La pire des calamités, pour un chef, est de ne pas reconnaître sa faute, humblement. La pire des catastrophes qui puisse s’abattre sur la France, aujourd’hui, serait qu’elle ne tire aucune leçon de tous ces morts, disparus pour rien. Que les politiciens de tous bords, continuent de se figer aux notes de la Marseillaise, et déclarent qu’ils ont tout fait comme ils le devaient, qu’ils n’ont rien à se reprocher, et la France ira loin… et les morts continueront de tomber….

Michael 22/07/2016 06:07

Certains politiciens ont déclaré (une grande première !) que la France devrait s'inspirer d'Israël pour tout ce qui concerne la sécurité des populations et de la lutte contre le terrorisme.

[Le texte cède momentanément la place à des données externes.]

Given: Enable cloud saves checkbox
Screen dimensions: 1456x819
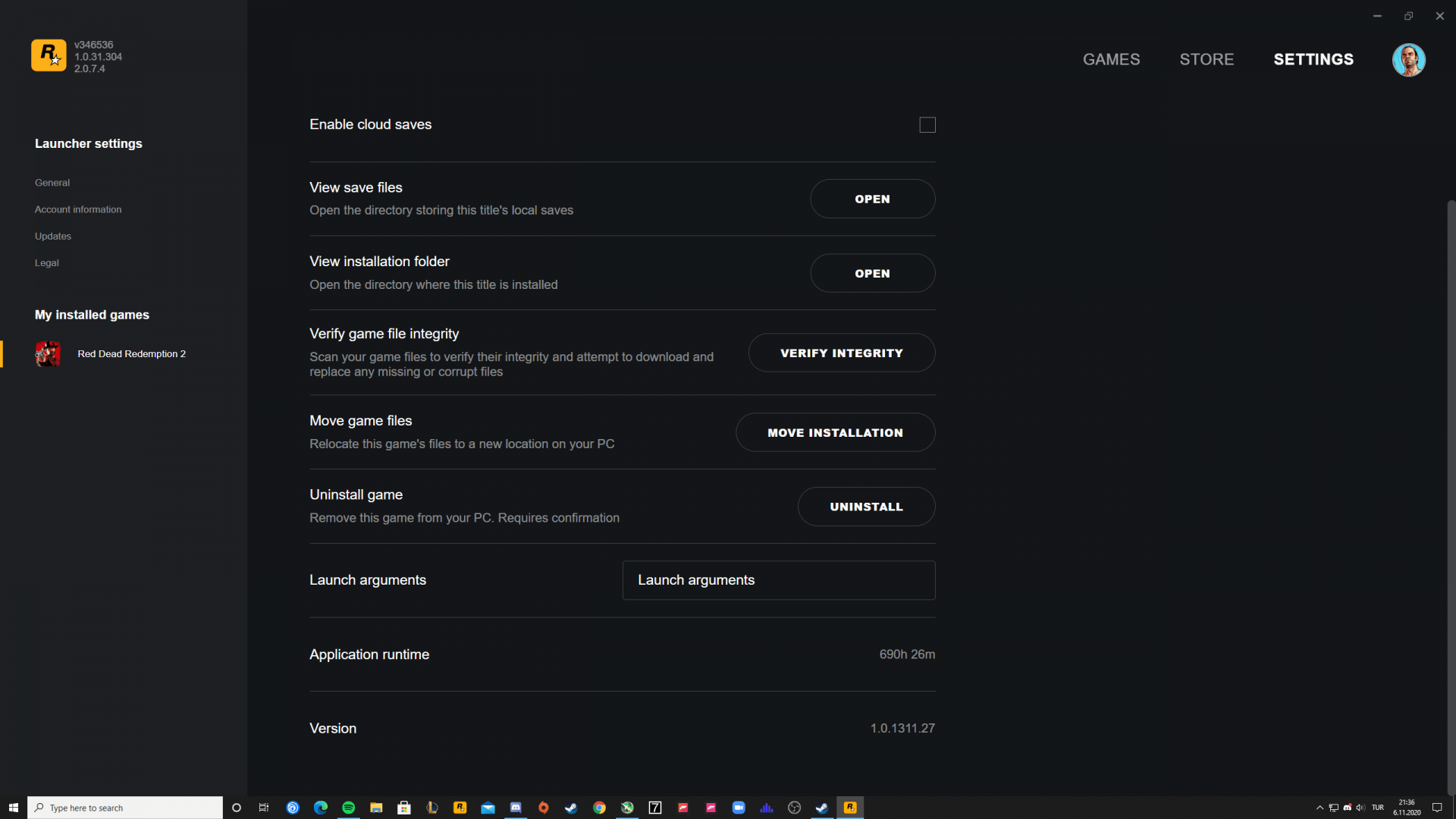Looking at the screenshot, I should pyautogui.click(x=927, y=125).
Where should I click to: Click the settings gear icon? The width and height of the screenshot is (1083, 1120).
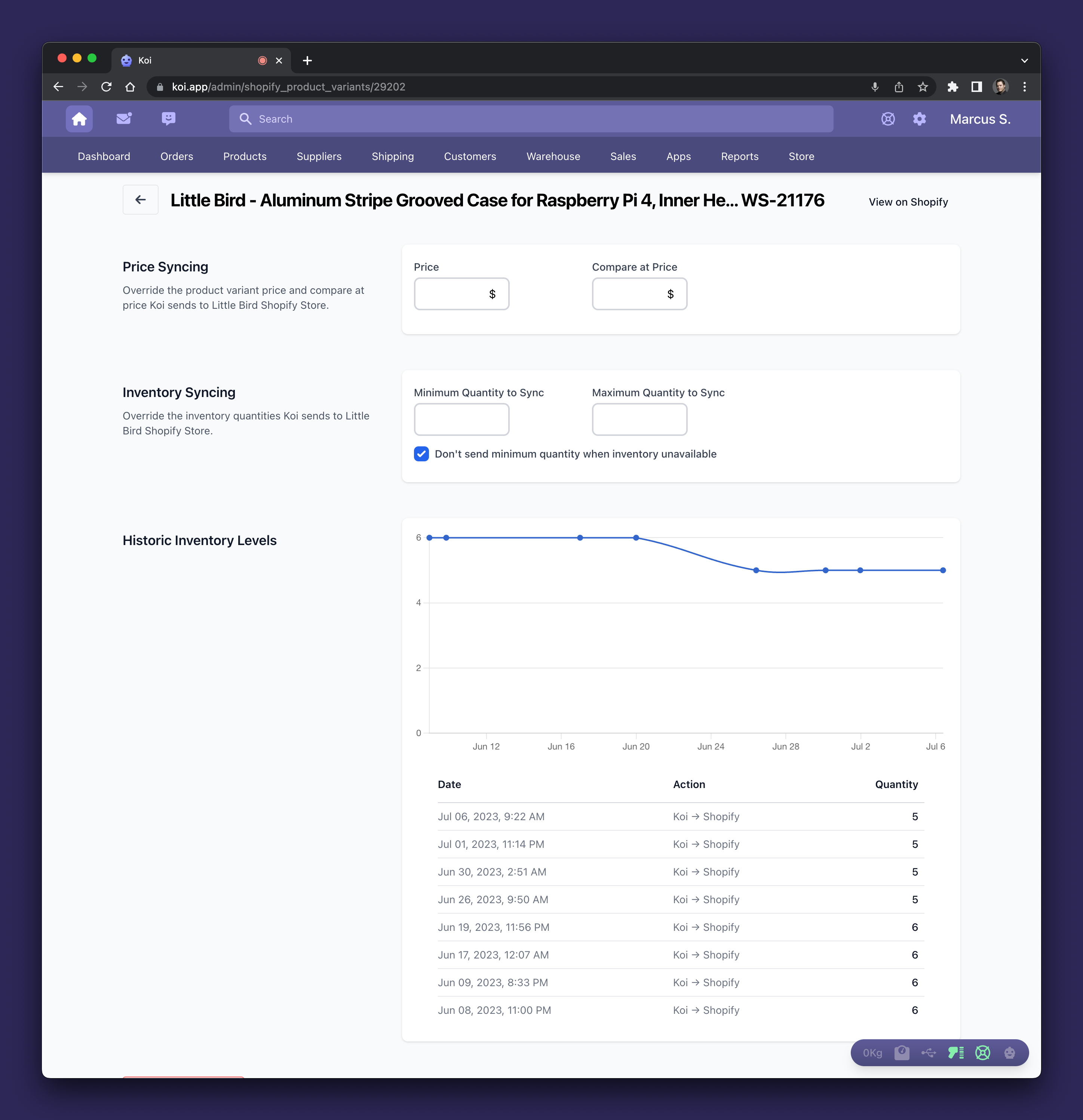[919, 119]
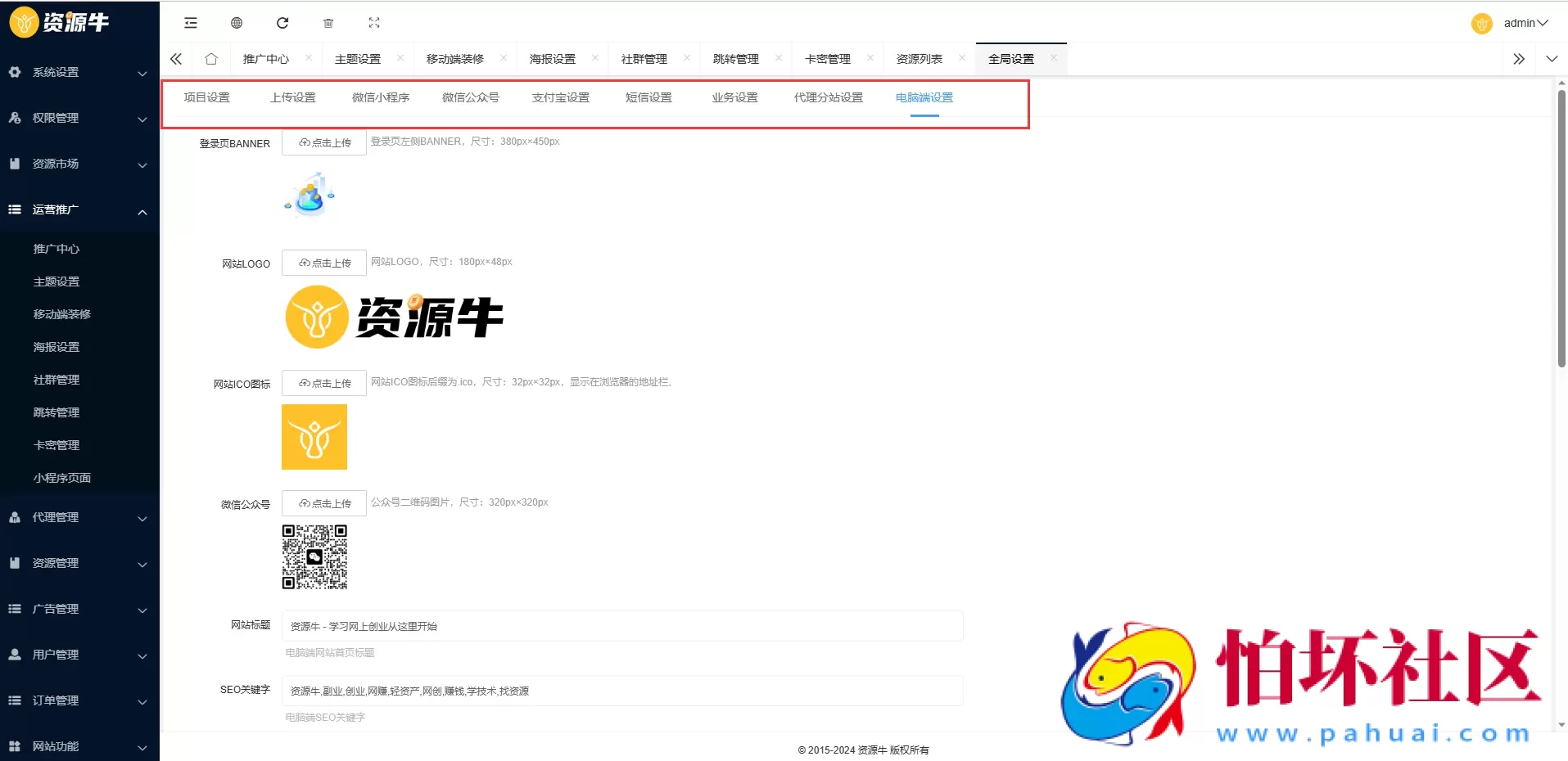This screenshot has width=1568, height=761.
Task: Click the right double-arrow tab navigation icon
Action: coord(1521,58)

Certes. Mais la France pourrait également s'inspirer utilement de l'éthique israélienne. Pour Israël, la défaite dans sa lutte incessante contre les terroristes n'est pas une option envisageable car elle aboutirait à sa destruction totale. Tant que la France ne manifestera pas concrètement une même détermination, elle continuera à perdre chaque jour un peu plus de terrain face aux terroristes.